What you need to do - Look through the material below for "cell". Copy every line that contains it.

:: Records

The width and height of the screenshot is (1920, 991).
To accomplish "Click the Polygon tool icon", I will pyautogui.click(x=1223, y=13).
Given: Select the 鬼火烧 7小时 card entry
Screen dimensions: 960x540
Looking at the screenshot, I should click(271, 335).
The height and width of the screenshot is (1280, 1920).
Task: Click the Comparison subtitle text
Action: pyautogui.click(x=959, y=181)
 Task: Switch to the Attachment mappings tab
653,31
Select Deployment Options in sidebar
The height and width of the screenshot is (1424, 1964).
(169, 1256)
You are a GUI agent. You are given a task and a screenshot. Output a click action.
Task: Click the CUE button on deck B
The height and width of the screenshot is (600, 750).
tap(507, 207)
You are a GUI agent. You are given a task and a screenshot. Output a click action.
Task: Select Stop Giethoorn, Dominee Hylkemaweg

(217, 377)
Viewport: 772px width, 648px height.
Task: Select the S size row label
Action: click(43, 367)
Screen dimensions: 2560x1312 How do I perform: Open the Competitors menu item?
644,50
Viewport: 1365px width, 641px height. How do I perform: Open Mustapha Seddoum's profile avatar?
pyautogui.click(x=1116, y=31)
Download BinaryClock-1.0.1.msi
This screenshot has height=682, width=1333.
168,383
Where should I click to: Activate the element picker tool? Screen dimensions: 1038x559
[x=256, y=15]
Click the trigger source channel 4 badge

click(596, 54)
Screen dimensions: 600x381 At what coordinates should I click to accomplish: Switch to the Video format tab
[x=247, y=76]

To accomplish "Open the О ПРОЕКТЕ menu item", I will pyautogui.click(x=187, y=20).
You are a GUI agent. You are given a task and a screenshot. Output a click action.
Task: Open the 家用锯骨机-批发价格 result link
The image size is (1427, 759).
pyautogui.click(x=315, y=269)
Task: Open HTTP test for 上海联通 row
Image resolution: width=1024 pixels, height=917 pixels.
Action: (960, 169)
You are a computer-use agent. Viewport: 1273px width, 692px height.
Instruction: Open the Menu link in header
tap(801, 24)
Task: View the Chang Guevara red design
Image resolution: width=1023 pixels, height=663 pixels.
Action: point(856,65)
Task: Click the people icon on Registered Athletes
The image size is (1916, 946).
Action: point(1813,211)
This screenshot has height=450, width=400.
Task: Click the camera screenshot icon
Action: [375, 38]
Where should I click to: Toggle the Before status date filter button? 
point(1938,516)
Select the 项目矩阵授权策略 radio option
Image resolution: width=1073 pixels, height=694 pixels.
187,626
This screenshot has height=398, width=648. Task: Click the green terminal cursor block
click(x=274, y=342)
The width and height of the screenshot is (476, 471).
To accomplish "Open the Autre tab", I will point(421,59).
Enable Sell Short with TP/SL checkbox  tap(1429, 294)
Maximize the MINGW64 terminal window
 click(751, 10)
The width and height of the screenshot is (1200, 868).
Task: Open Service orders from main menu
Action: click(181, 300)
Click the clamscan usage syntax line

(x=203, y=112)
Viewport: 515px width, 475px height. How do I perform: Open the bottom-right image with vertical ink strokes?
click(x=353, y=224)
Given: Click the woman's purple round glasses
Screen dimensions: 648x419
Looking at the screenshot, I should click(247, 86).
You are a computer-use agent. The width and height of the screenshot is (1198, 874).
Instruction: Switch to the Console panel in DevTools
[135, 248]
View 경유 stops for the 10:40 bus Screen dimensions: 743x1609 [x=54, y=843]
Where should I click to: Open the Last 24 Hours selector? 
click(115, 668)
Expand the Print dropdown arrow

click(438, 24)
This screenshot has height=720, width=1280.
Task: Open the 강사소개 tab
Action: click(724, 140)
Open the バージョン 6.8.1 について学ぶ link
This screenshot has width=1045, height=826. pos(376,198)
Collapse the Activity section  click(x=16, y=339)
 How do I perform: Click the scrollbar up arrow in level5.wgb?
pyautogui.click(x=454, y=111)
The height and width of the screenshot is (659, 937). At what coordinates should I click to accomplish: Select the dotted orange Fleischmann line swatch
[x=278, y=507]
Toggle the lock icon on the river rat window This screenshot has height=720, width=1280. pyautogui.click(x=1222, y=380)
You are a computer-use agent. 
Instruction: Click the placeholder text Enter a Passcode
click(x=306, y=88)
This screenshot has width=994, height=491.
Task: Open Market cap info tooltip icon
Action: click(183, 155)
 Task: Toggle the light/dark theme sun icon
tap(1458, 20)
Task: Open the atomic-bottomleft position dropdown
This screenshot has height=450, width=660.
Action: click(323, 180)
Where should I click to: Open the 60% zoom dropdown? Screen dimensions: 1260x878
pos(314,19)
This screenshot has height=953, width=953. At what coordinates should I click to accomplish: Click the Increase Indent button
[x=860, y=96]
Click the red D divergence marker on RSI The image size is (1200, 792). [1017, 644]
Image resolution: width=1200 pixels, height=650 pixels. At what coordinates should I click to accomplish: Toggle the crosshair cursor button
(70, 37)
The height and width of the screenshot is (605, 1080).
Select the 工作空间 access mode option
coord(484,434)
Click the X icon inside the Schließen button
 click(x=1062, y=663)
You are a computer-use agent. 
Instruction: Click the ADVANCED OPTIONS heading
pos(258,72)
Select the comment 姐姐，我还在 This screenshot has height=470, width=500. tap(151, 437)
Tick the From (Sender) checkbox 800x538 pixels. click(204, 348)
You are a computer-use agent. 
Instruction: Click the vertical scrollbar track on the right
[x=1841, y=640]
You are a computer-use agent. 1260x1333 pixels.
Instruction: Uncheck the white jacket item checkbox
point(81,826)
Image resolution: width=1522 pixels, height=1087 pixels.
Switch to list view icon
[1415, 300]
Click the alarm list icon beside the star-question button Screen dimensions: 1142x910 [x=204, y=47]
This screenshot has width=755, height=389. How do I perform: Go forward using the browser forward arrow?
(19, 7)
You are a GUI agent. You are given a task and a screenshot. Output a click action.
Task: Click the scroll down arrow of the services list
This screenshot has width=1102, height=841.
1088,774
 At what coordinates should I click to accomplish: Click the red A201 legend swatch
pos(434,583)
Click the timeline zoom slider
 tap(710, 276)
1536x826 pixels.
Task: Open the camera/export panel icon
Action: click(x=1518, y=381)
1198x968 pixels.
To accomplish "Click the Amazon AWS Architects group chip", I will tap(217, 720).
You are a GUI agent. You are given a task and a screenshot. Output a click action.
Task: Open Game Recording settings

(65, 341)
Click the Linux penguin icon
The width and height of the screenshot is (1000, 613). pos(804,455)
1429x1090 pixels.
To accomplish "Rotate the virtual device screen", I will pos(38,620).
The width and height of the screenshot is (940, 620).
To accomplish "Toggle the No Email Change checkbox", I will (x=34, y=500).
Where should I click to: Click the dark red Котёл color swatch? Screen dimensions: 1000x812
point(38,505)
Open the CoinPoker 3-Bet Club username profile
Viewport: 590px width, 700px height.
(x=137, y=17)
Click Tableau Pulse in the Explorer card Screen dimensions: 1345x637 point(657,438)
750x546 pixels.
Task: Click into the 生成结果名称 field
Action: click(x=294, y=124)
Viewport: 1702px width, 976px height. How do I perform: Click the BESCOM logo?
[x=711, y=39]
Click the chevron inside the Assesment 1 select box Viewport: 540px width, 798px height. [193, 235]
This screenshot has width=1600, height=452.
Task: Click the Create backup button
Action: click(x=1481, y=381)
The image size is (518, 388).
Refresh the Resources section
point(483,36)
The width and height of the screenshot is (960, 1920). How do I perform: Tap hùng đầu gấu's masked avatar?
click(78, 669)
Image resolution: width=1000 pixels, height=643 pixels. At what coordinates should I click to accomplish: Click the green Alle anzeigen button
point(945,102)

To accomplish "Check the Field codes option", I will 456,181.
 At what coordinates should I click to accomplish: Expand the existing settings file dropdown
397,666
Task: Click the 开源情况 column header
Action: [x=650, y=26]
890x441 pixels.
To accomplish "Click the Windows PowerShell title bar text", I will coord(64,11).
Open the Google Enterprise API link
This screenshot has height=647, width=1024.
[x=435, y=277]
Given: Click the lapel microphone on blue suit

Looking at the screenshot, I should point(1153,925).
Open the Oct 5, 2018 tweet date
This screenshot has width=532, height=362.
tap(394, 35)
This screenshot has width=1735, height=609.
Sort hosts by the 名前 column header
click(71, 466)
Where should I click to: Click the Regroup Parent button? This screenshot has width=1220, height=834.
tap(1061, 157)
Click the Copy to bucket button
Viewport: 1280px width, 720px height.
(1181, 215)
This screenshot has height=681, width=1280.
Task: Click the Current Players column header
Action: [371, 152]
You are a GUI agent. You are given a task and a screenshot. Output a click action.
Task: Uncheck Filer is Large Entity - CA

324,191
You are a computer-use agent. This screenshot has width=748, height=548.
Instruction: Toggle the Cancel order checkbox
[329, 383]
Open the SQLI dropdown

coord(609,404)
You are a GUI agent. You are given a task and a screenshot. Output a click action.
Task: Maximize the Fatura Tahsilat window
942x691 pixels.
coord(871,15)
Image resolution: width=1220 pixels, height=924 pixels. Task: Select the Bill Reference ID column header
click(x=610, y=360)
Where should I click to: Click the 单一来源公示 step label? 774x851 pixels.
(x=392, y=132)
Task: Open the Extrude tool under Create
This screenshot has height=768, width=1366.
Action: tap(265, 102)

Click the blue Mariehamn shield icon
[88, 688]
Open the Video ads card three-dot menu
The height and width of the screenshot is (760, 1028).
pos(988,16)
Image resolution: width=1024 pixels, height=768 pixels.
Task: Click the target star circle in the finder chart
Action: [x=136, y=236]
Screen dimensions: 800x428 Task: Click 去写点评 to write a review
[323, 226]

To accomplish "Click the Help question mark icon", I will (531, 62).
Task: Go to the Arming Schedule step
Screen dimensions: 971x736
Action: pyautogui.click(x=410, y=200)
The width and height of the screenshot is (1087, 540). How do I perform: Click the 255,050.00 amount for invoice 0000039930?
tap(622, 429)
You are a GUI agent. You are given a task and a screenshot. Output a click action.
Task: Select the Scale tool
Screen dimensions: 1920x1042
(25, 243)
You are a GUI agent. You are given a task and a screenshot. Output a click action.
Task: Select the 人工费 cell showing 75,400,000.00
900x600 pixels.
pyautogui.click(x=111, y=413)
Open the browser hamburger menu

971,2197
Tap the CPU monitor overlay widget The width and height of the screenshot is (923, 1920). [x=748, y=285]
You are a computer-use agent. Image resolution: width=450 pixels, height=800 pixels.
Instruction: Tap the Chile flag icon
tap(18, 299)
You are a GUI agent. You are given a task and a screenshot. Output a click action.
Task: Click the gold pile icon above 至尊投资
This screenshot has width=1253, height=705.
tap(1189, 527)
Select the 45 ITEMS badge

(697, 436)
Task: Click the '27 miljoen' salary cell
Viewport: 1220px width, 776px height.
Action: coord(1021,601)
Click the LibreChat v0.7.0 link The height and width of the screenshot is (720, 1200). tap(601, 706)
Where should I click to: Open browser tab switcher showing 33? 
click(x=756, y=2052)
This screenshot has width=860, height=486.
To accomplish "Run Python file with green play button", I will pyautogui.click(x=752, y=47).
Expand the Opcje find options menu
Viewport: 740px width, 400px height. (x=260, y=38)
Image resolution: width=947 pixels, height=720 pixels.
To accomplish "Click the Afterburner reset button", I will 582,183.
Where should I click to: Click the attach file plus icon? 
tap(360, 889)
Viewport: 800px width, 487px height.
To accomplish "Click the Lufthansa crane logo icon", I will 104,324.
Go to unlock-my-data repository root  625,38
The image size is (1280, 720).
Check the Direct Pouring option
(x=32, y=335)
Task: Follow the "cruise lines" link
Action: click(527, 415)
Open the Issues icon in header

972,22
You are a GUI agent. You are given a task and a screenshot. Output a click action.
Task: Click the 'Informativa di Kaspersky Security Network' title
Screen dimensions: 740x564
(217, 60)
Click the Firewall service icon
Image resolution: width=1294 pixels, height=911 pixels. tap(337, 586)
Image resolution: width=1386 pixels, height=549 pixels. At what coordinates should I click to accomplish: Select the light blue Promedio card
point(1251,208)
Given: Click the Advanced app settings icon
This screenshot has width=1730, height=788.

::::

Task solution -
Task: Select the 人工费 cell showing 75,400,000.00
Task: Click the '27 miljoen' salary cell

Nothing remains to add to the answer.